Now Basil had to contend with heretics within his Church and with interference by Roman authorities. To bolster his position, he appointed a number of his supporters to bishoprics. Perhaps his most difficult task was to get his younger brother, Gregory (c. 331-394), to accept the see of Nyssa.

Gregory didn't want to be a bishop. Unlike Basil, this brother had not studied in Athens. He had stayed home and probably was tutored by Macrina. Certainly he absorbed much of her piety and applied it in his own way.

Basil was outgoing, dynamic; Gregory immersed himself in contemplation. He was slender, soft-spoken, ascetic. He wrote a life of Moses and long works of devotion steeped in mysticism. He married a wife said to be beautiful, and when she died, he joined his brother in monastic retreat.

Reluctantly, Gregory rallied to Basil's cause and accepted appointment as bishop.
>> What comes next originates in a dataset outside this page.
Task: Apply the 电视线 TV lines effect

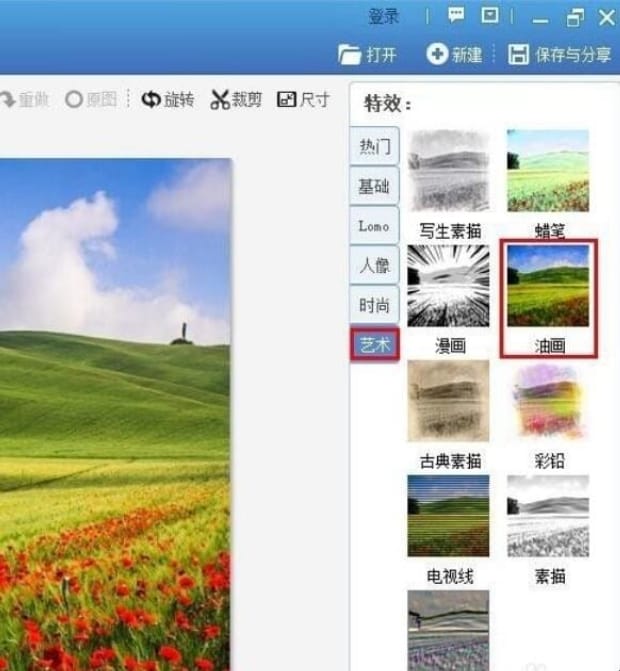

He mourned his consecration as the most miserable day of his life. He proved the exact opposite of his superbly organized brother and allowed imperial enemies to trump up charges of embezzlement. He had to go into hiding, and he always called this a happy time.

Then a new Roman emperor came to power, and poor Gregory had to go back to being a bishop. Bravely he stuck to his duties and proved a strong right hand for his brother.

Metropolitan Basil, whom people were already calling "the Great," had to talk another follower into donning bishop's robes. This was another Gregory — Gregory of Nazianzus (c. 330-390), who — though not a family member — would become the fourth of Christianity's famed Cappadocians.

Basil and this Gregory became fast friends when both were students in Athens. Gregory also came from a wealthy Cappadocian family. After the university, he too joined Basil in retreat. If Basil proved a mover and a shaker and Gregory of Nyssa a contemplative, the temperament of Gregory of Nazianzus fell between them. In him private and public life always warred. He was a gifted poet and sought seclusion to write, but he was an even greater orator, and came to find he could serve God best by preaching.

This Gregory didn't look like Basil either. He was small and frail with a high-domed forehead. Late in life he seemed shrunken by years of fasting. Fellow students from Athens remembered that Basil never yielded in debate, while Gregory always found an honorable compromise.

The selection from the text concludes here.